Bracero laborers seeking wages

 

By Stephen Wall, Staff Writer

 

SAN BERNARDINO - Juan Rojas considers himself lucky.

The former Mexican migrant worker saw many of his fellow field hands crumble under 120- degree temperatures while toiling decades ago in the desert.

"They just fell over and didn't get up," said Rojas, recalling co-workers who collapsed during backbreaking labor in the fields of Imperial County.

Rojas, a 71-year-old San Bernardino resident, survived the searing heat and the frigid cold as a bracero worker in the late 1950s.

About 5 million Mexican braceros (from the Spanish word for "arm") were contracted under various labor agreements between the United States and Mexico from 1942 to 1964.

Braceros worked in farms and railroads starting in World War II to relieve labor shortages that occurred when U.S. soldiers were fighting overseas.

Rojas went back to Mexico after his contract expired, but later returned to the United States. He became a legal resident and obtained work in a plastics factory and as a welder.

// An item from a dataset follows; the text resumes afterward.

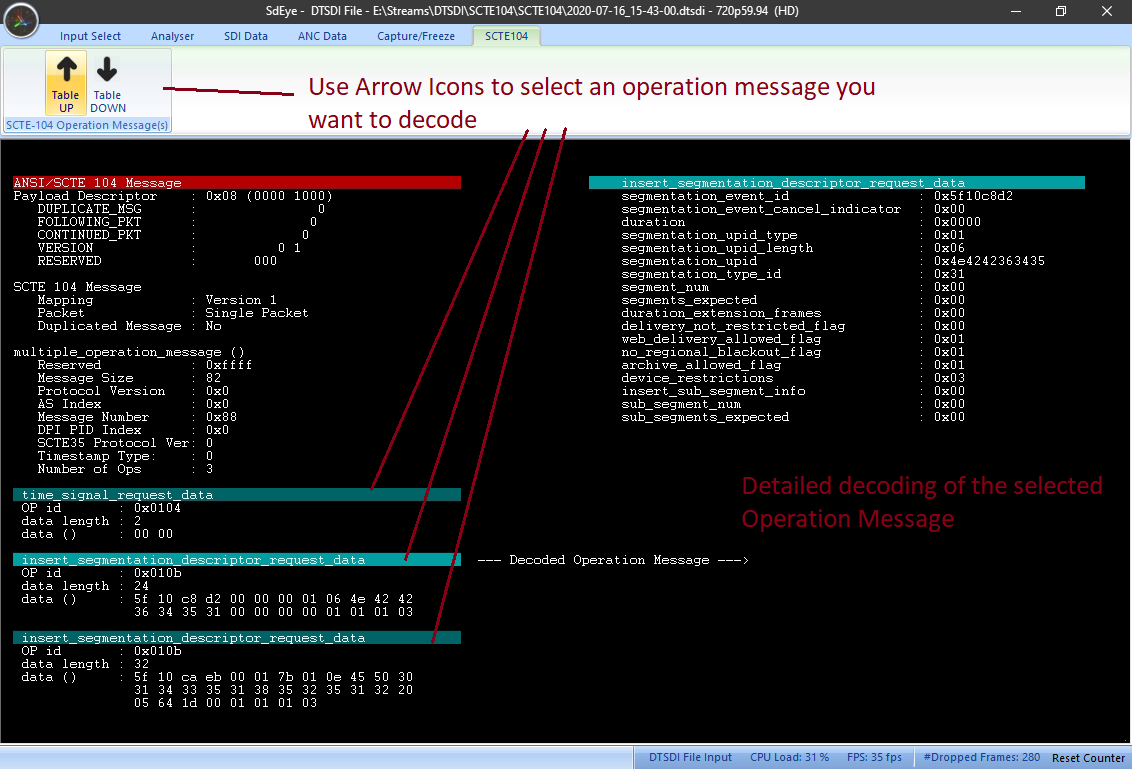Go to the SDI Data tab
This screenshot has height=769, width=1132.
[245, 36]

Recently, Rojas found out he is among the thousands of former braceros who might be entitled to long-overdue financial redress from the Mexican government.

Without the workers knowing it, 10 percent was deducted from each paycheck and deposited in a U.S. bank account.

The U.S. bank transferred the money to a bank owned by the Mexican government. The funds were supposed to be made available to the workers when they returned to Mexico after their contracts expired.

But it never happened.

Several years ago, an effort was launched to help the braceros recover their lost earnings.

Last year, nearly 30,000 braceros living in Mexico each received a cash payment of about $3,700.

The money was not reimbursement for the 10 percent that was taken out of their checks, but rather an "assistance" payment worked out under an agreement between the Mexican Congress and former President Vicente Fox.

But only 28 braceros in the United States - including nine in San Bernardino and Riverside counties - got paid, said Ramon Vera, coordinator of an alliance to help former braceros in the region.

Vera works for Libreria Del Pueblo, a nonprofit immigrant- assistance organization in San Bernardino.

An estimated 400,000 former braceros in both countries were left out when the initial money was dispersed.

They did not qualify because they did not present the necessary documents to the Mexican government proving their participation in the bracero program.

Hundreds of braceros in San Bernardino and Riverside counties - including Rojas - are included in this group.

Vera and other bracero advocates are pressing Mexican officials to give the workers and their descendants another opportunity to put their names on a list to be compensated.

Vera said he hopes the Mexican government reopens the registration period sometime this month.

Braceros and their advocates also plan to send a letter to Mexican President Felipe Calderon, urging him to allow braceros to sign up to be compensated at consulates in the United States.

The workers previously have had to travel to Mexicali, a border city about 170 miles from San Bernardino, to register.

Carlos Giralt Cabrales, Mexico's consul for San Bernardino and Riverside counties, said he didn't have any new information on the situation and couldn't comment on the lawsuits.

Officials in Mexico's Ministry of the Interior have said the registration period is closed and is unlikely to reopen.

That's not good news for Socorro Gomez, whose late husband, Manuel Aceves, worked as a bracero in the late 1950s.

Gomez, who has diabetes, said she desperately needs the money to pay her medical bills.

"They worked so hard and suffered so much," Gomez, a 64-year-old Highland resident, said in Spanish. "We want justice."